Ah, now I understood what was meant: the modifier "elidable" was meant
purely for identificational purposes rather than for purposes of
characterization. I mistook the thought to be:
If the language didn't have elidable terminators, it would
be ambiguous; the presence of elidable terminators (as opposed
to any other kind) somehow makes the language unambiguous.
This seemed to me to state a falsehood, and I wanted to correct it to:
If the language didn't have elidable terminators, it would
be unambiguous; the presence of elidable terminators (as opposed
to any other kind) somehow makes the language ambiguous.
which has the ring of truth. But the thought apparently intended was actually:
The terminators in question, namely those that happen to be
elidable (that's a useful way for me to identify them to you),
are required in the language to avoid ambiguity, though in
practice they may be omitted in many places.
So the construction in that English sentence was itself ambiguous.
(Do you remember that Saturday Night Live sketch with Ed Asner as
supervisor of a nuclear power plant, about to go on vacation?
His parting words were, "Remember: you can't give the reactor
too much coolant!" Those left behind spent the rest of the sketch
discussing whether me meant that they mustn't exceed a given
threshold or that there was no such threshold.)

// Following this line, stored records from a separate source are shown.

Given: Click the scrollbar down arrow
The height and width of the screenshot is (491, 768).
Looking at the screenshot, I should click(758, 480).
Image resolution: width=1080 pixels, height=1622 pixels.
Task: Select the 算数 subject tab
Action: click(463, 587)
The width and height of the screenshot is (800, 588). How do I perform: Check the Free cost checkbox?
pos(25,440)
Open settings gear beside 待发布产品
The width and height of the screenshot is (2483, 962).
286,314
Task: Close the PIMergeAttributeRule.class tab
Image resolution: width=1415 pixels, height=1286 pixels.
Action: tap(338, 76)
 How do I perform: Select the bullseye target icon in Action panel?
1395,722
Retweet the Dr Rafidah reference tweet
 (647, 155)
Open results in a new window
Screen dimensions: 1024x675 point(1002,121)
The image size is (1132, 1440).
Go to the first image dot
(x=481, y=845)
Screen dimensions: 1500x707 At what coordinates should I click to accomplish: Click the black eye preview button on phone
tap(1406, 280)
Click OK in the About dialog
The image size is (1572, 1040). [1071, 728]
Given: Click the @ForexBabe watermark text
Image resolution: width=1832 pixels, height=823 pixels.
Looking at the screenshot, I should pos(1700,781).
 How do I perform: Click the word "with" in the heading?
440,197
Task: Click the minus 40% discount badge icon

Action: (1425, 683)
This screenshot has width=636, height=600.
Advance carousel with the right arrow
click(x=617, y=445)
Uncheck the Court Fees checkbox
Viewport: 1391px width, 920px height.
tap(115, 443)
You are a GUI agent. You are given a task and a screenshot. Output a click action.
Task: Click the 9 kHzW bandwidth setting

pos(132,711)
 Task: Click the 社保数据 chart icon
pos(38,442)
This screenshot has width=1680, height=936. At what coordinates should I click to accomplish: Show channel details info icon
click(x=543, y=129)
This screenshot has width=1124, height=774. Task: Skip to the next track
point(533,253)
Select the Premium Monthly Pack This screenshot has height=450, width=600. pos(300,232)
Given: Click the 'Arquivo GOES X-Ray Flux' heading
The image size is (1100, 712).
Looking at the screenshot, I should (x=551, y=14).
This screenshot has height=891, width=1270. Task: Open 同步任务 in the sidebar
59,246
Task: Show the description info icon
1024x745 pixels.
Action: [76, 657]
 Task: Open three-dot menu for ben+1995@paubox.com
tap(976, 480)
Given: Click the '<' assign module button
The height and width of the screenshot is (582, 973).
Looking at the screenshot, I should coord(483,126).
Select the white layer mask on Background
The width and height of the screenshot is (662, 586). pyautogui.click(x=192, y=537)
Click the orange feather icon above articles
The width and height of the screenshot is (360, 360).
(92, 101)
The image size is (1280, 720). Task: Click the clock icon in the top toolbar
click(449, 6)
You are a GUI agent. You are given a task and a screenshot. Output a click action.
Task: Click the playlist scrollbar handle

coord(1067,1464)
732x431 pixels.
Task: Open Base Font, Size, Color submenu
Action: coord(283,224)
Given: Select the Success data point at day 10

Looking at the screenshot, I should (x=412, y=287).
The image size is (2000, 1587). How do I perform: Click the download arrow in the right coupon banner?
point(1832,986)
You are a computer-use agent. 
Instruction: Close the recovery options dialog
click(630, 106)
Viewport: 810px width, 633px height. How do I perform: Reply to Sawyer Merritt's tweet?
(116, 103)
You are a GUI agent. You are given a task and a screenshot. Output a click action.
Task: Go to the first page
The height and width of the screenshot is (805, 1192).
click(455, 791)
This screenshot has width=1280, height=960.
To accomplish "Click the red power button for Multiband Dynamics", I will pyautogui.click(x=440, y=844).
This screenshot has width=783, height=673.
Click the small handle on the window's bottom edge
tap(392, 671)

^Hm. It seems to me that if the "official" grammar allows such elision
^in practice, then it behooves the language definers to produce a more
^elaborate grammar that takes this into account, if it can be done using
^a context-free grammar. But if the resulting grammar is context-sensitive,
^then allowing such elision may be a bad idea in the first place.
Think again. In JL13, lojbab's YACC has no problem in filling in the
missing terminals.
Success with YACC is a lousy existence proof for having done the job right.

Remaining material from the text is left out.